The active ingredient in Melafix is Melaleuca oil at 1.0% concentration. We can easily then see how Melafix got its name. Melaleuca oil comes from the a tree in the Melaleuca genus, which includes the popular “tea tree” from which “tea tree oil” is derived. Note that there is a technicality where “contrary to popular opinion it is not made from the common Tea tree, Melaleuca alternifolia, but from Melaleuca leucadendra, also known as the Cajeput Tree” (Wikipedia).
Melafix Research
There seems to be not much research done on Melafix. One of the few research papers is the following:
The use of Melafix on goldfish and clownfish appears to be safe as no adverse effects were noted during the experimental period. The results also showed that Melafix has no effect on the water-quality parameters tested. In vitro efficacy studies were conducted by determining the minimum inhibitory concentration and minimum bactericidal concentration of Melafix on various pathogens. The study revealed that Melafix had no significant bactericidal or inhibitory effect on any of the pathogens tested. This observation suggests that anecdotal benefits of Melafix are not owing to antibacterial activity.
The above paper seems to show negative results (no antibacterial activity of Melafix), but at least there is no harmful effects on the fish nor water parameters. The effect of Melafix may not be due to the antibacterial activity per se, but possibly the healing and regenerative aspects of it, or boosting the fish’s immune system and regrowth of tissue.

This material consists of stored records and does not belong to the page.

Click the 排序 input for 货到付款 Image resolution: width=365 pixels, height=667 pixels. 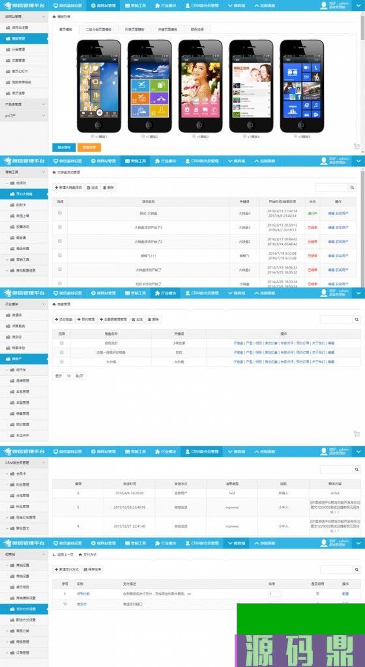tap(275, 593)
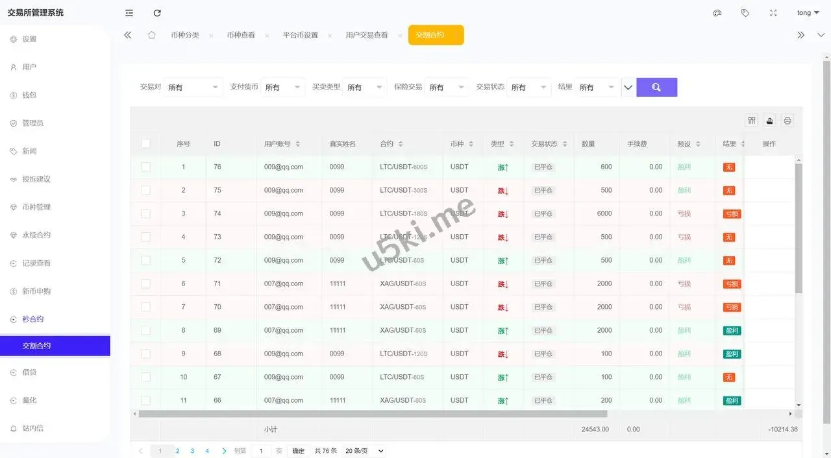This screenshot has height=458, width=831.
Task: Go to page 3 in the pagination
Action: click(x=192, y=451)
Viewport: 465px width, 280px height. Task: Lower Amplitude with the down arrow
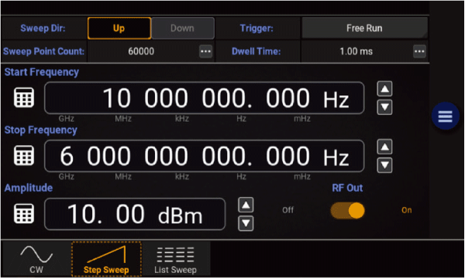[246, 223]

A paper showing positive effects of Melafix is the following:
In particular, a combination treatment of Melafix® and Pimafix® was highly effective at reducing in vitro survival of parasites from 15 to 2 h and eradicating 95% of gyrodactylids in vivo. The unexpected high efficacy of this combination treatment is likely explained by the high content of terpenes and phenol propanoids in the cajuput and West Indian bay oils, as well as the anti-helminthic properties of the emulsifier Crovol PK 70. Hence, Melafix® and Pimafix® effectively reduce gyrodactylid burdens on fish, increasing the chances of efficient disease control in ornamental fish.
Yet another paper is not on Melafix, but on its active constituent Cajeput oil:
Main antibacterially active agents obtained from plants-Cajeput essential oil–1,8 cineol, linalool, alpha-terpineol and terpinen-4-ol, for example from Melalleuce leucadendron (Myrtaceae) as well as essential oil from Ocimum gratissimum (Labiatae) were combined in tests in vitro with selected antibiotics. Above mentioned plant products were found to be effective medicaments for local application in modern medical practice. Combinations with antibiotics potentiated their therapeutical action. On the basis of tests in vitro the synergistic action of these two kinds of medicaments, i.e., preparations traditionally used for a few last decades–antibiotics–might be well applied for therapeutical needs.
Hence, the above link supports the view that Cajeput oil (active ingredient of Melafix) does have antibacterial properties!
Anecdotal Evidence of Melafix
Judging by Amazon reviews (https://amzn.to/34G4Ubr), many people do claim that Melafix works in curing their fish of fin rot, popeye, and various other ailments.
The biggest advantages of Melafix are as follows:
Does not kill beneficial filter bacteria
Does not stain water (colorless)
Shrimp safe
Snail safe
Plant safe
All natural
The most “powerful” medication is of course fish antibiotics, but that is the last resort as there are many side effects of antibiotics, including possible wiping out all filter bacteria, and development of resistant bacteria.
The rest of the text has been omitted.